自分をおごり高ぶること。驕と慢はよく似ているが、慢は他人と自分を比較して高慢になることで、驕は他との比較の意識は少なく、自分を思い上がること。

 面白いバイアスに「イケア効果」というものがある。自分で作ったものは上等に見える、という心理作用だ。そういう意味で常に我が目は疑うべきである。

 

 拙僧は、大阪教区の通信に掲載する仏典マンガの編集委員会にも参加している。今はジャータカ物語を題材、参考にして考えたネームを編集会議で皆でたたき合い、漫画家さんにラフを作ってもらって、最終確認して発行される。

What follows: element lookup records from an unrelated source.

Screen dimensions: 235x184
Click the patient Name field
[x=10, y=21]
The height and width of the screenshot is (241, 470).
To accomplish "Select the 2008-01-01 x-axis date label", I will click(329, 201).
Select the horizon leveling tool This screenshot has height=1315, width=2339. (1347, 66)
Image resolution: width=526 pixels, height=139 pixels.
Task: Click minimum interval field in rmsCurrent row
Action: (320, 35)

 ネームを作って、みなで検討したとき、やはりちょこちょこ変更がでてくる。たたき台なんだから、たたかれて当然なのに、叩かれた時の拙僧はとてもムスっとしている、らしい。自分では分からないのだ。

 

 拙僧は仏華についても、もう20年くらいは研鑽し続けている。今では他寺院から立華のご依頼や個人指導の依頼がくるようになった。

 もっと仏華が上手になりたいなと思って、華道教室に通っていたことがある。その教室では生徒の作品に点数をつける。師匠からは「まぁ! みなさん、乙部さんの作品見て下さい。またこんな生け方して。ここは華道教室、仏さんのお花じゃないんですよ」と指導されて、高得点をもらったことなど1回しかない。どんな花をいけても、その時は、実はそこそこデキはいい、と勝手に根拠なく思っている。

 

 陶芸教室に趣味で参加したことがある。その時も周りにくらべて自分は上手な方だ、と勝手に思っている。こちらは華道の師匠とは違い、「まぁお上手ですね!」と誉めてくれるので、ますます増上する。

 

 結果的に厳しい教室の方を続けられたのは、それが本当だからだろう。誉めてもらったことは一度もなかったが、師匠には感謝している。残念ながらこの方も浄還してしまったが、教えていただいた技は私の立華に生きている。仏華を立てる度に、驕慢のこころを諫め、さらなる高みへと背中を押されているように感じる。亡き師匠の指導あったればこそ、慢心しながらも時々驕のこころを抑えて作品を見つめ直すことができる。慢心しやすい私の性格を見抜いての厳しいご指導だったのだろう。

※筆者について以外の各エピソードは個人を特定できないように、内容を変更しています。